When it’s mammal-saving time at the movies, the plot typically unfolds as a pitched battle between critter-loving gods and oil-drilling monsters. I wouldn’t call Ken Kwapis’ impish Big Miracle a radical departure from the rule. But it’s at least refreshing that, in this story of a struggle to save three stranded gray whales off the coast of Alaska, the universe divides into greater and lesser humans, every flawed one of them with a personal dog in the fight. (Oil barons are people too, right? Certainly if they’re repped by Ted Danson, a real-life environmentalist who’s having a ball playing the enemy, mostly with his eyebrows.)
Loosely based on Thomas Rose’s 1989 book about a real-life Reagan-era drama that gripped the public, fed the news cycle, and brought grist to the publicity mill for both pols and fat cats, Big Miracle tells the story of Barrow, Alaska’s struggle to free the whales from behind a thickening slab of ice that prevents them from making their annual migration to warmer climes.
Drew Barrymore, all grown up but still trailing E.T.‘s Gertie in her saucer eyes and her gift for the ill-considered blurt, plays Greenpeace activist Rachel Kramer, an arm-waving hothead with a self-defeating habit of ticking off the power brokers she needs on her side.
Among those on her hit list are Danson’s tycoon, who’s anxious to repair his tarnished image as an eco-killer; the National Guard (as embodied by Dermot Mulroney), which is only trying to help; and Rachel’s ex-boyfriend (John Krasinski), a TV reporter chasing the big story that will fast-track him out of this frozen backwater.

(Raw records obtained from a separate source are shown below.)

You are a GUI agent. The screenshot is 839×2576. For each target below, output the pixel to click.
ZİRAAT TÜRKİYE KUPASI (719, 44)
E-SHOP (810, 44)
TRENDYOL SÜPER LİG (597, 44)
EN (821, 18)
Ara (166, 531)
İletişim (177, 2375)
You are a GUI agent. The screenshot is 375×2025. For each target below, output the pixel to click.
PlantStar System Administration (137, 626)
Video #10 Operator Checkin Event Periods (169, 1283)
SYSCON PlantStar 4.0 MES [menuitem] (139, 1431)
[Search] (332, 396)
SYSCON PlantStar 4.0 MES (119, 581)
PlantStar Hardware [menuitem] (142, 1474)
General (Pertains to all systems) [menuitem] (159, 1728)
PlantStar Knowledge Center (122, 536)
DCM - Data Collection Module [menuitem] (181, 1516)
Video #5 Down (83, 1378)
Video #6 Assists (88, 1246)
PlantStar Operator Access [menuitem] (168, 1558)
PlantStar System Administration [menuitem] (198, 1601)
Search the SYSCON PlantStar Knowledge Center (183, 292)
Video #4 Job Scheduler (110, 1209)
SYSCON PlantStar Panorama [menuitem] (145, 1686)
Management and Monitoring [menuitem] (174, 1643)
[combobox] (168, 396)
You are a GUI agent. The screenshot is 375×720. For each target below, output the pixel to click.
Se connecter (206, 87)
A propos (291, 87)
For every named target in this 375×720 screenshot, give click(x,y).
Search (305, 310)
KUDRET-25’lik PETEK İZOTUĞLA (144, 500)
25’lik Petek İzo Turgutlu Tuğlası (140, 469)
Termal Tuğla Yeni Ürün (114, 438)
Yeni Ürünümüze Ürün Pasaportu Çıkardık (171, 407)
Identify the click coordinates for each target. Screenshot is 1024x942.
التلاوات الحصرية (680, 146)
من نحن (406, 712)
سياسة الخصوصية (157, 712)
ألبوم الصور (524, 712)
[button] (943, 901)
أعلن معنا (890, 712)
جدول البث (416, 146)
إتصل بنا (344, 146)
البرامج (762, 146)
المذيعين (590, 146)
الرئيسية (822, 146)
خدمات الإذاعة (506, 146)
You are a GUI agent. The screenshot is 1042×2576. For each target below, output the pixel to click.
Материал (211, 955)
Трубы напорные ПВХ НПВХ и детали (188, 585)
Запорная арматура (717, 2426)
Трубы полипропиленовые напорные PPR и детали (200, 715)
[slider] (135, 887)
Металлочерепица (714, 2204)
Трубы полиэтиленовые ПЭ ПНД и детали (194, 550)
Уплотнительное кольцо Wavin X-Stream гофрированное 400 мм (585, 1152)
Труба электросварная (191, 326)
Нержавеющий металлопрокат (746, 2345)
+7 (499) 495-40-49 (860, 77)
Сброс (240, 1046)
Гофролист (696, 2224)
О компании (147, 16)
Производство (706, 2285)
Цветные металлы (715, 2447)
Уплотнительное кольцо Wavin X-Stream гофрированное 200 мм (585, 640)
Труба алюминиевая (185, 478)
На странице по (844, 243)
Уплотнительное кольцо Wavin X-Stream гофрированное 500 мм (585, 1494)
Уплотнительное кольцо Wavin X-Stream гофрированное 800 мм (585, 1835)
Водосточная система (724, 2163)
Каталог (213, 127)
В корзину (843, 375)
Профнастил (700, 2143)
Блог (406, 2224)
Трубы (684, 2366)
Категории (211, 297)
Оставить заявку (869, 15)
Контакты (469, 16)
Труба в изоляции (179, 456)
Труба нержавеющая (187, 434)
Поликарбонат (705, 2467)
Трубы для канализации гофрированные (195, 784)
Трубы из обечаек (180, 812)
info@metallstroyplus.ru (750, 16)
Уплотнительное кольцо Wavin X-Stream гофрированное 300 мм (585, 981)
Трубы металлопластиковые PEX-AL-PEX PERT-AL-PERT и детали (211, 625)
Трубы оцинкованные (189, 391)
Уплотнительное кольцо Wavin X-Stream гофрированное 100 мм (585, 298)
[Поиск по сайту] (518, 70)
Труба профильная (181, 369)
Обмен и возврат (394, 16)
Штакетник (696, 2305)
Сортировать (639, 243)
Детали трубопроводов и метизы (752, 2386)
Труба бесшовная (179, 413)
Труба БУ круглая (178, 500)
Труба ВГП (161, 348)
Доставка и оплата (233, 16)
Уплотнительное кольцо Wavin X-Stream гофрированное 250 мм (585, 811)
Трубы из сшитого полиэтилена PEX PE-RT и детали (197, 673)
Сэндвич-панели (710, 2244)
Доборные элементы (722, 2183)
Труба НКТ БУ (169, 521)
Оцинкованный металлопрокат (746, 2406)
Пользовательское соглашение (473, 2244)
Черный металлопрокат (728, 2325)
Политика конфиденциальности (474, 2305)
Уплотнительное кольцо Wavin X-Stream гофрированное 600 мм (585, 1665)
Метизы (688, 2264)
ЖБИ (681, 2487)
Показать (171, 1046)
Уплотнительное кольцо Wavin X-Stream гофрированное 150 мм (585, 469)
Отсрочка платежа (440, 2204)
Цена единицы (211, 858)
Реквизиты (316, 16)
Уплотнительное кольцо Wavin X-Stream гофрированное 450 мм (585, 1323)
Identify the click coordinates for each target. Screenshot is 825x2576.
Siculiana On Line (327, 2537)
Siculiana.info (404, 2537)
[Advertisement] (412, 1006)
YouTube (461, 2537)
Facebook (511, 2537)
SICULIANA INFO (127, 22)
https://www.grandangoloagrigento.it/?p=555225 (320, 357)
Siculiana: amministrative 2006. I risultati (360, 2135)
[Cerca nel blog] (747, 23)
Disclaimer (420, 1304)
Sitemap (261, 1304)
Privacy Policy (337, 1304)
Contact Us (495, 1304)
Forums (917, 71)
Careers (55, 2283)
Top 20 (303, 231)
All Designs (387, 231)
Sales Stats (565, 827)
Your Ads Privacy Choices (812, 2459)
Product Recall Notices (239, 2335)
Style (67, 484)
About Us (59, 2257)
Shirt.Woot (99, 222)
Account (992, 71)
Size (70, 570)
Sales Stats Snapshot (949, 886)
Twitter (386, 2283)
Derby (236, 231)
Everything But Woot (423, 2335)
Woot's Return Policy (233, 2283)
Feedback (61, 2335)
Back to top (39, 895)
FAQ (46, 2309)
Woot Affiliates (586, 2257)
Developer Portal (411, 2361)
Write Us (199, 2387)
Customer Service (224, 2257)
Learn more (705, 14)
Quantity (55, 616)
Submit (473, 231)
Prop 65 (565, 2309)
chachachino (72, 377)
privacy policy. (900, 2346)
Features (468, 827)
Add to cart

And that’s not counting the local Inuit leaders, who for once escape the noble-savage treatment usually afforded them in eco-Hollywood. The tribe has a survival stake in harvesting the whales; their elder (John Pingayak) is a quick study in how to manipulate the media, and his unavoidably cute grandson (Ahmaogak Sweeney) is a fan of Western pop as well as a budding tourism entrepreneur who sells cardboard warming devices to shivering townies at $40 a pop.